▶ [Texte fourni]
▽

Quatre accidents mortels liés à la chasse ont été comptabilisés depuis début septembre [1]. L’une de ces victimes n’était pas un chasseur mais circulait à VTT sur une piste en lisière d’un bois, en Haute-Savoie, lorsqu’elle a été atteinte par un tir. Le drame s’est produit le samedi 13 octobre vers 18h lors d’une battue au gros gibier organisée par des chasseurs locaux.
D’après l’Office national de la chasse et de la faune sauvage (ONFCS), parmi les accidents mortels comptabilisés l’année dernière (entre le 1er juin 2017 et le 31 mai 2018), trois concernaient des « non chasseurs » [2]. Le 17 septembre 2017, un enfant de 13 ans est tué d’un coup de fusil en pleine tête par son grand-père au cours d’une partie de chasse près de Luçon, en Vendée. Le 14 octobre 2017, un chasseur aveyronnais tire au travers d’une haie épaisse sur une femme de 69 ans qui se trouvait dans son jardin, croyant viser un cerf. Le 16 décembre 2017, un randonneur vauclusien est tué à Taulignan, dans la Drôme.
Du côté des chasseurs, treize décès sont à déplorer depuis le 1er juin 2017 [3].
Les non-chasseurs représentent un tiers des victimes d'accidents de chasse mortels !!
71 % des Français se sentent en insécurité en se baladant dans la nature :@EmmanuelMacron écoutez les citoyens et répondez à notre demande pour faire réformer la chasse ! pic.twitter.com/iiGYedw7Zw— ASPAS (@ASPASnature) 18 décembre 2017
A ces accidents mortels s’ajoutent des dizaines d’accidents ayant fait des blessés graves ou légers ces derniers mois. La page facebook « accidents de chasse » assure une recension quotidienne sur la base d’articles de la presse locale. Le 20 octobre, un VTTiste a été grièvement blessé par le projectile d’une arme de chasse, à Mirepoix en Ariège, lors d’une battue au sanglier. Le 16 septembre, une fillette de dix ans a ainsi été grièvement blessée près de Limoges, alors qu’elle pique-niquait avec ses parents en bords de Vienne. L’homme, dont le permis de chasse n’était plus valide, aurait visé un faisan... Certaines familles ont parfois plus de peur que de mal, des balles perdues perforant le mur de leur maison [4]. Les animaux de compagnie – chiens, poneys... – sont aussi des victimes collatérales de la chasse.

△

▶ [Segment de données]
▽

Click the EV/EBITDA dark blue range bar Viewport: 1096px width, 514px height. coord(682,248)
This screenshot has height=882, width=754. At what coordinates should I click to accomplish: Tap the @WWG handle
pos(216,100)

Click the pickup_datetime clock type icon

△

▶ [Énoncé du problème]
Renvoyez à l'identique le passage du texte sur les accidents de chasse qui commence par « D’après l’Office national » et se poursuit jusqu'à « chasse mortels !! ». Ces données n'ont aucun lien avec le texte sur les accidents de chasse.

▶ [Résultat]
D’après l’Office national de la chasse et de la faune sauvage (ONFCS), parmi les accidents mortels comptabilisés l’année dernière (entre le 1er juin 2017 et le 31 mai 2018), trois concernaient des « non chasseurs » [2]. Le 17 septembre 2017, un enfant de 13 ans est tué d’un coup de fusil en pleine tête par son grand-père au cours d’une partie de chasse près de Luçon, en Vendée. Le 14 octobre 2017, un chasseur aveyronnais tire au travers d’une haie épaisse sur une femme de 69 ans qui se trouvait dans son jardin, croyant viser un cerf. Le 16 décembre 2017, un randonneur vauclusien est tué à Taulignan, dans la Drôme.
Du côté des chasseurs, treize décès sont à déplorer depuis le 1er juin 2017 [3].
Les non-chasseurs représentent un tiers des victimes d'accidents de chasse mortels !!